Supplied passage:
--- begin ---
Parsing Text the Racket Way

:: racket, macros, dsls, tutorials

By: Mike Delmonaco

Have you ever needed to process some raw text and extract only parts of it? Most of the time, you can get by with some nasty regular expressions with groups, but sometimes the pattern that you’re trying to process is too complicated for regular expressions. That’s what parsers are good for, and they’re also the first step in an interpreter/compiler!

In this post, we’ll discover parsers and create a domain-specific language for creating parsers in Racket.

A parser is conceptually a function from a string to some other data structure. It reads in text and processes it into some data representation. For example, a JSON parser takes in JSON text and processes it into lists and maps of numbers, booleans, strings, and nulls. If you’ve ever tried to write something like a parser yourself, you probably used regular expressions. But regular expressions can quickly become unwieldy as the "language" of text you’re processing becomes more complicated. And they’re not re-usable. You can’t easily reference one regular expression from another. Let’s start by making our own version of regular expressions that are less compact, but easier to read and more re-usable.
--- end ---
Data excerpt:
--- begin ---
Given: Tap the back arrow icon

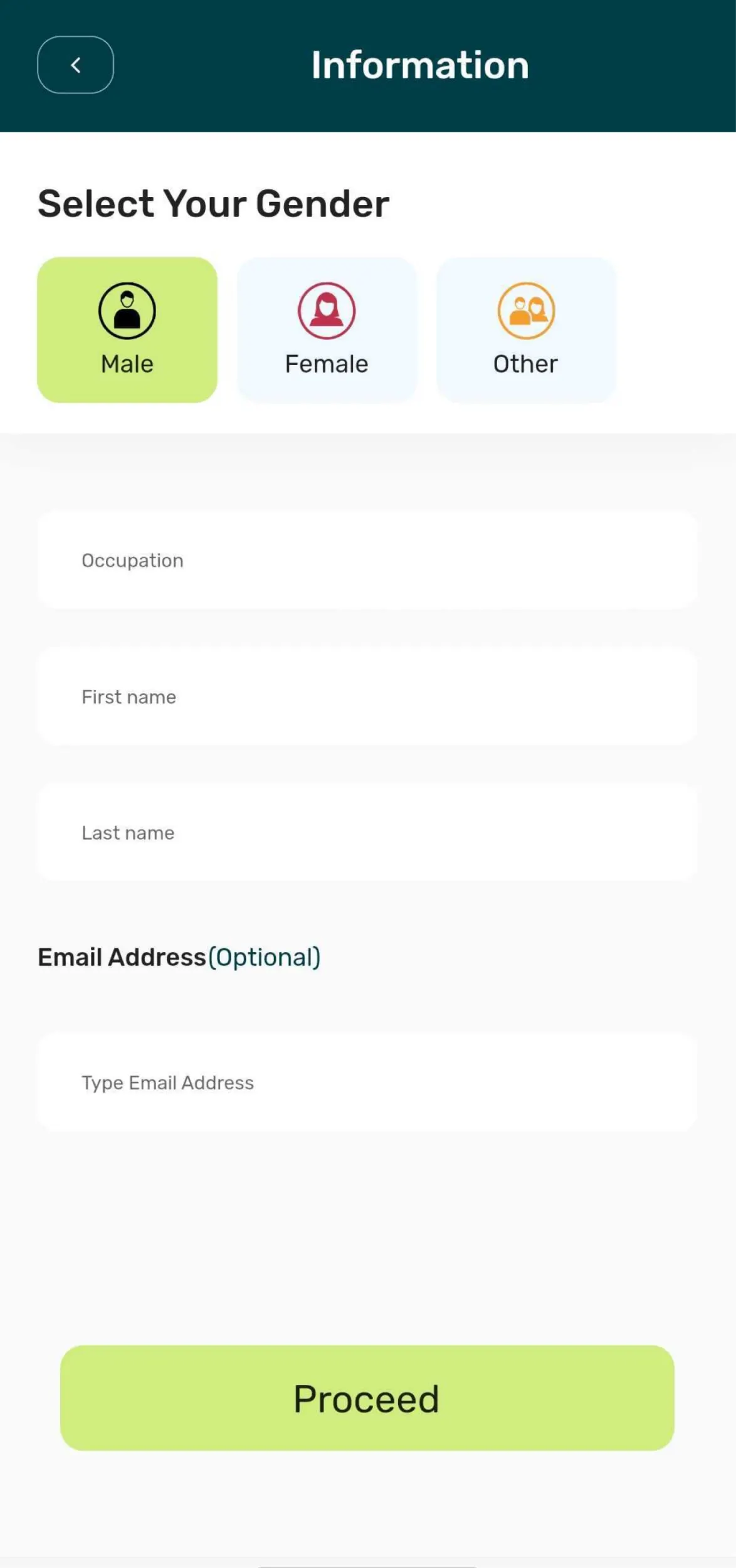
--- end ---
Tasks to complete:
- 1) Rewrite the Racket parsing post starting at "Have you ever" and ending at "parsers in Racket.", substituting "regexes" for "regular expressions".
- 2) Proceed with the Racket parsing post from the point where it stops.
This data was drawn from a different source than the Racket parsing post.

Task-by-task results:
- 1)
Have you ever needed to process some raw text and extract only parts of it? Most of the time, you can get by with some nasty regexes with groups, but sometimes the pattern that you’re trying to process is too complicated for regexes. That’s what parsers are good for, and they’re also the first step in an interpreter/compiler!

In this post, we’ll discover parsers and create a domain-specific language for creating parsers in Racket.

- 2)
Let’s start out by thinking how this is going to work. We want a function that takes in a regular expression and a string and tells us whether the string matches the pattern specified by the regular expression. For example:

(regexp-match? (seq (text "foo") (repeat (alt (text "bar") (text "baz"))))
               "foobarbazbarbar")

Here is the grammar for our little regular expression language:

  regexp   =   (repeat regexp)
    |   (alt regexp regexp)
    |   (seq regexp regexp)
    |   (text string-expr)

repeat matches zero or more occurrences of the sub-pattern, alt matches if either sub-pattern matches, seq matches if the first sub-pattern matches and the second sub-pattern matches the text after the text matched by the first one, and text matches the exact string passed to it.

In order to support seq and repeat, we’ll need some way to match a pattern on the beginning of a string and not expect it to match the entire string. Then, if it matched, we’re going to need to know where the matched text ends so we can keep going on the rest of the text.

To keep track of where we are in the target string, we’ll use an index:

> (struct stream [text index] #:transparent)

The text will be a string, and the index will be a natural number indicating where in the string we should start looking as we match text. As we go through the string, we’ll increase the index.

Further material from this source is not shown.